Poland’s increasingly close integration with the EU may still irritate the Kremlin’s hard-line traditionalists, but Moscow’s moderates take a different view. In collaboration with their counterparts in Warsaw, they have arranged for Russian President Dmitry Medvedev to visit Poland in December. Medvedev made a notably positive impression on Poles when he came to Krakow for the funeral of Lech Kaczyński in April. Indeed, in spite of fringe conspiracy theories, the Smolensk tragedy saw something of a thaw in Polish-Russian relations, with much earnest talk of healing old wounds. Matters may have cooled somewhat since then, but both nations’ Foreign Offices continue to work closely over border crossings between Poland and the Russian enclave of Kaliningrad. Crucially, both parties have expressed hopes that these talks will strengthen relations between Poland and Russia, and that they will open doors for Russia and the EU to cooperate more closely. Germany and France have been working to this end too, urging “an elevated cooperation on security policy”.
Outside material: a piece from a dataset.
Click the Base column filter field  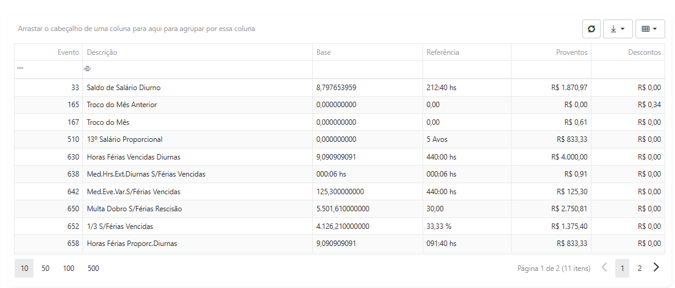(368, 69)
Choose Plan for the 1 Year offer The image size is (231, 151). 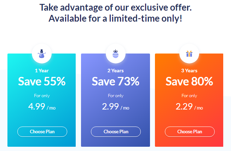pos(42,132)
The crux seems to be that, if Russia really wanted to blatantly sour relations with Poland – rather than rattle swords in diplomatic spheres as it so frequently does – it could do so only at the cost of a rift with the EU as a whole. This is something that Moscow’s pragmatists understand to be neither economically nor politically desirable, for either party. Critically, while Russia deals with the Caucasus and the southern edge of the former USSR by military means, it uses economic leverage in its dealings with Europe. And the biggest lever that Russia has at present is gas, as the Ukrainians are so acutely aware of, (having had their supplies cut off in the peak of winter).
The EU is pushing to bypass reliance on Russian gas with a “solidarity bill”, which would oblige the EU to intervene if any one member declared a shortage. More than one would trigger a state of emergency. Polish MEP Bogusław Sonik, representing the Civic Platform, warned that Europe “cannot be reliant on one supplier”. By one supplier, he most certainly meant Russia.
On the other hand, Poland currently receives 70 percent of its annual gas consumption from Russia. And yet it is facing a winter energy crisis because, as the Krakow Post went to press, a deal to ensure supplies from Russia until 2037 had still not been formally sealed. It hasn’t helped that Russia and Germany have spoken of the possibility of a pipeline between the two nations, bypassing Poland. It is in the diplomatic outcome of this issue, with its economic intricacies, tripartite considerations, and opportunities for Russia to exercise real power, that a measure of the state of Polish-Russian relations could truly be taken.